- Born: Bangladesh
- Citizenship: Bangladeshi
- Occupations: Film director; Film producer; Editor; Screenwriter;
- Years active: 2013–present
- Known for: Sincerely Yours, Dhaka, Jaago Bahey, Kaalpurush, Headline

= Saleh Sobhan Auneem =

Bangladeshi filmmaker and editor

Saleh Sobhan Auneem (সালেহ সোবহান অনীম) is a Bangladeshi film director, producer, editor, and screenwriter. He is known for his work in Bangladeshi cinema and streaming television, including co-directing the omnibus anthology film Sincerely Yours, Dhaka (2018), the period drama series Jaago Bahey (2021), and the thriller series Headline (2026). Beyond directing, he has earned recognition as a film editor and producer, winning honors at the Blender's Choice–The Daily Star OTT & Digital Content Awards and the Chorki Awards.

== Early life and education ==
Auneem spent part of his early childhood living in Iran until the age of six, after which his family returned to Dhaka, Bangladesh. Before transitioning into full-time filmmaking, he worked as a data analyst.

== Career ==
Auneem began his career in the media industry working as an assistant director and editor. In 2013, he co-founded the independent production house Film Noir. He was a producer with the creative platform Projonmo Talkies.

In 2018, Auneem was selected as one of eleven filmmakers to Sincerely Yours, Dhaka (Iti, Tomari Dhaka), the first anthology film produced in Bangladesh. Premiering at the 23rd Busan International Film Festival, the omnibus was later acquired by Netflix and selected as the official Bangladeshi entry for the Best International Feature Film at the 93rd Academy Awards.

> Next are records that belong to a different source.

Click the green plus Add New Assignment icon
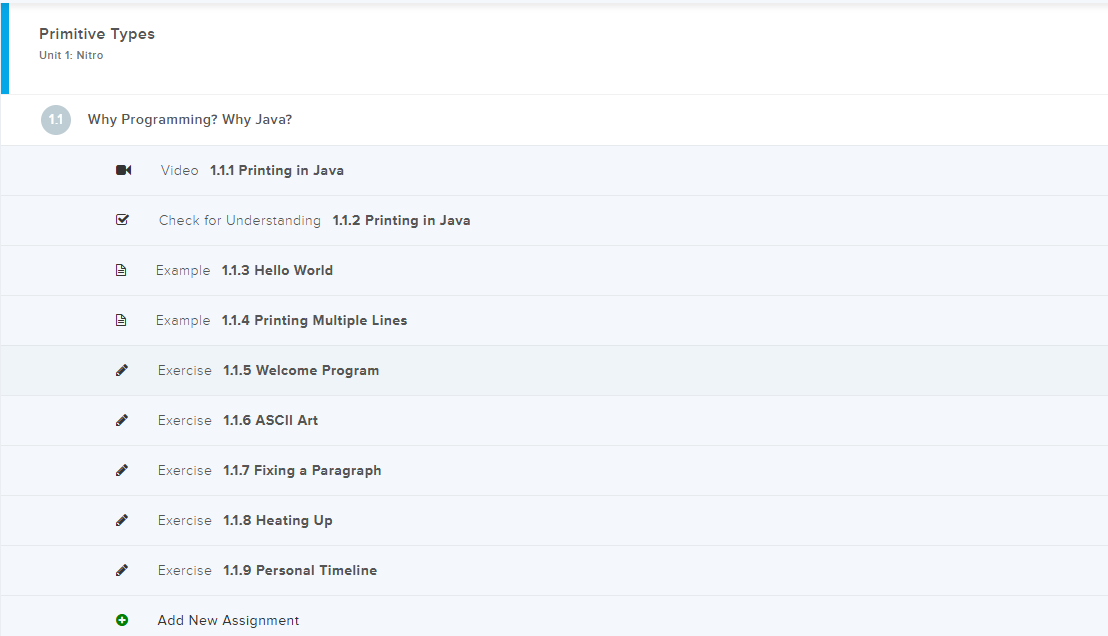 coord(122,620)
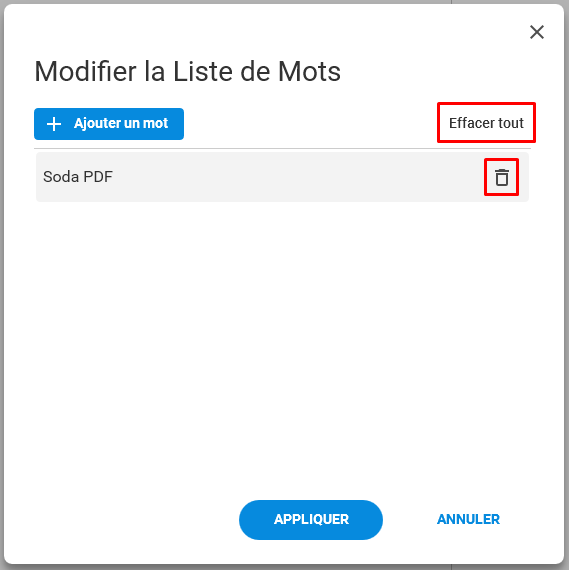This screenshot has height=570, width=569.
Task: Clear all words with Effacer tout
Action: [486, 123]
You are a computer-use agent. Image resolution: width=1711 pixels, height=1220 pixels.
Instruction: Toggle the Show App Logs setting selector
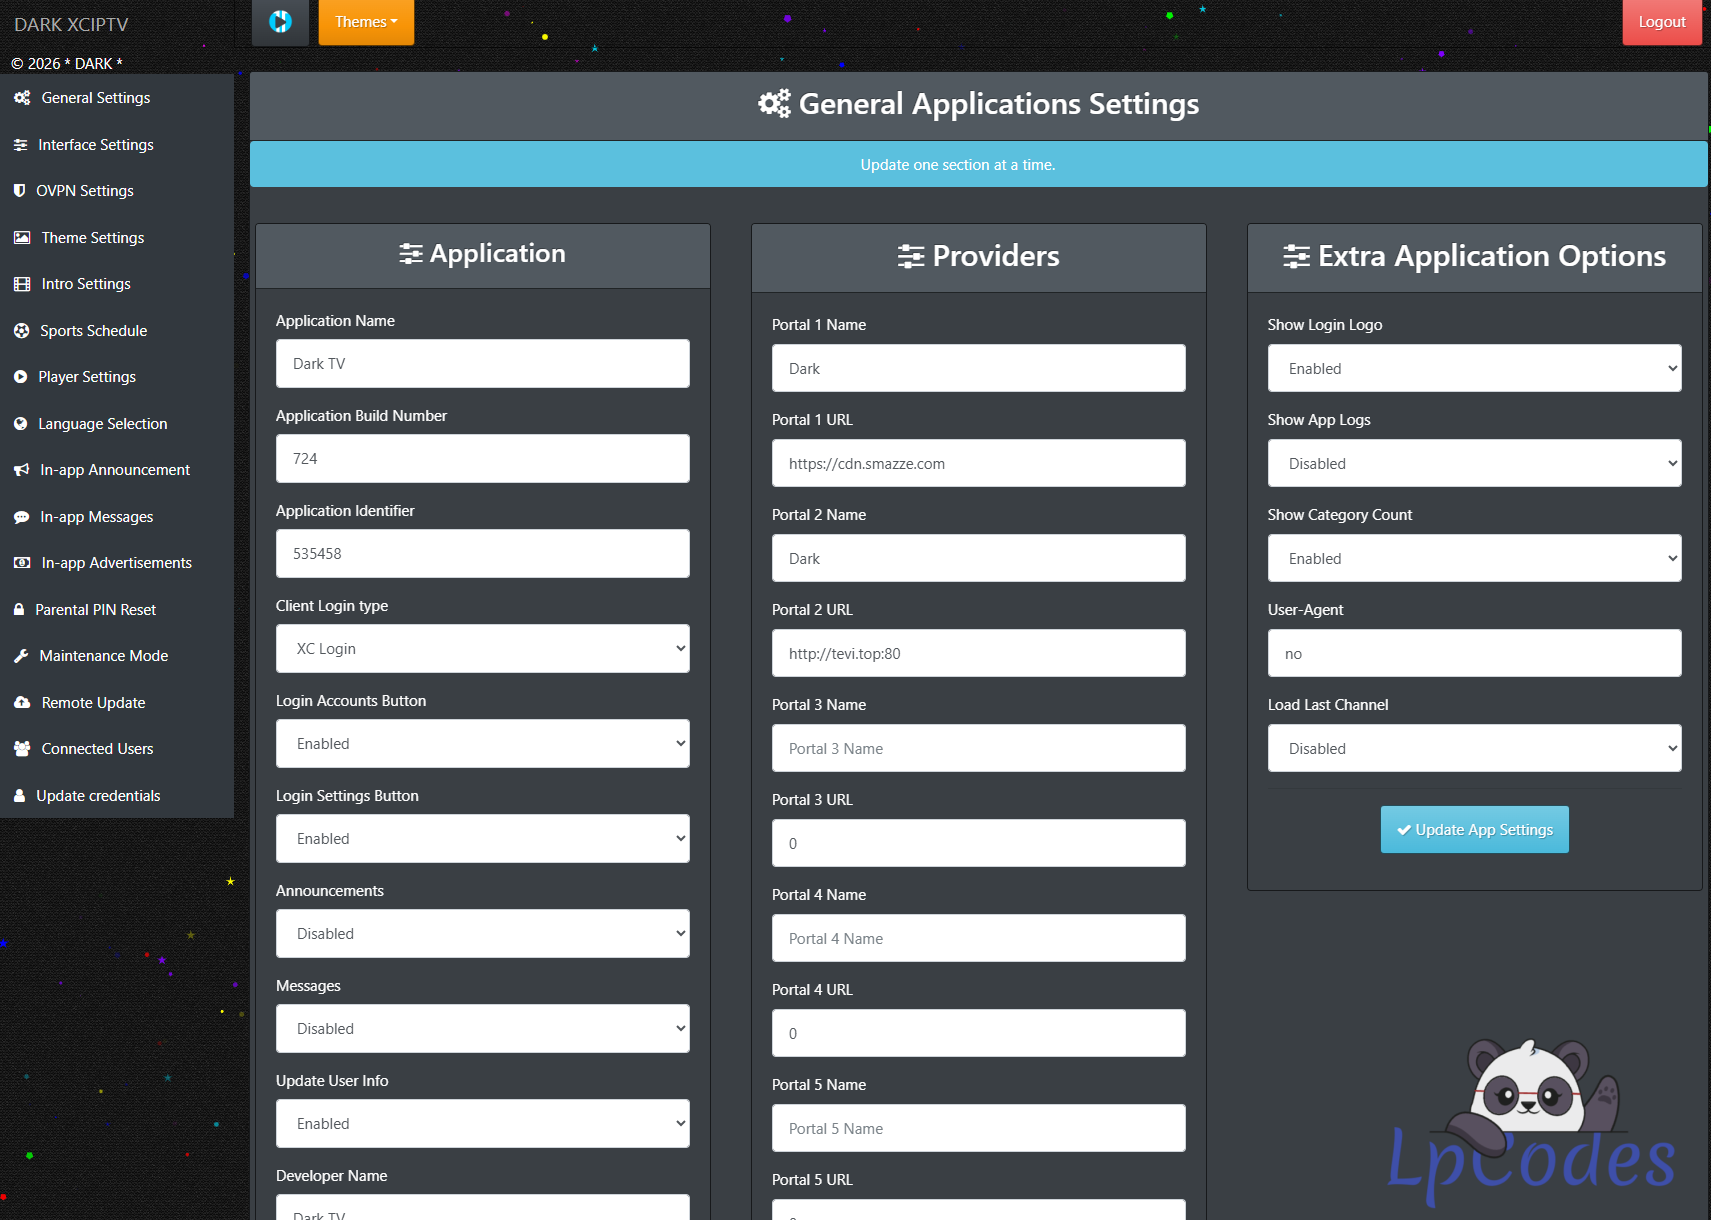[x=1474, y=464]
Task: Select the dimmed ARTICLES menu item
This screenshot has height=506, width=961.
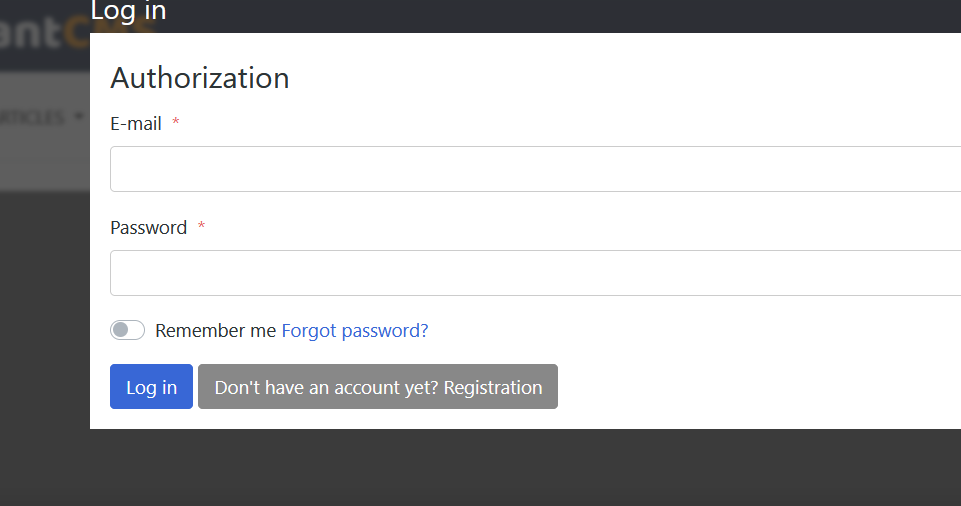Action: (32, 117)
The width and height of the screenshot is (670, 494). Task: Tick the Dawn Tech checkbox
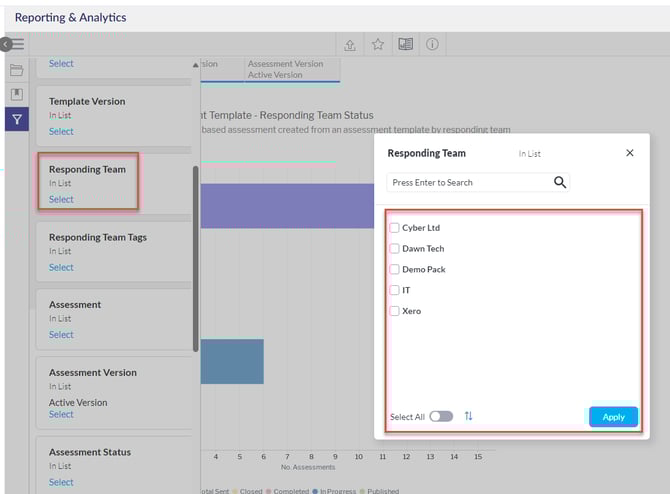tap(394, 249)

In 2021, Auneem co-directed the episode "Lights, Camera…Objection" for the Chorki historical anthology series Jaago Bahey. The project received wide critical acclaim and won the National Award for Best Drama Series at the Asian Academy Creative Awards.

As an editor, Auneem edited the streaming projects Unoloukik (2021), Shaaticup (2022), and Kaalpurush (2024). His editing work on Kaalpurush earned him the Best Editor accolade at the Blender's Choice–The Daily Star OTT & Digital Content Awards 2025.

In 2024, Auneem co-directed the non-fiction documentary Bidrohe Biplobe (The Rise of Students) with Redoan Rony, focusing on the July Uprising student demonstrations in Bangladesh.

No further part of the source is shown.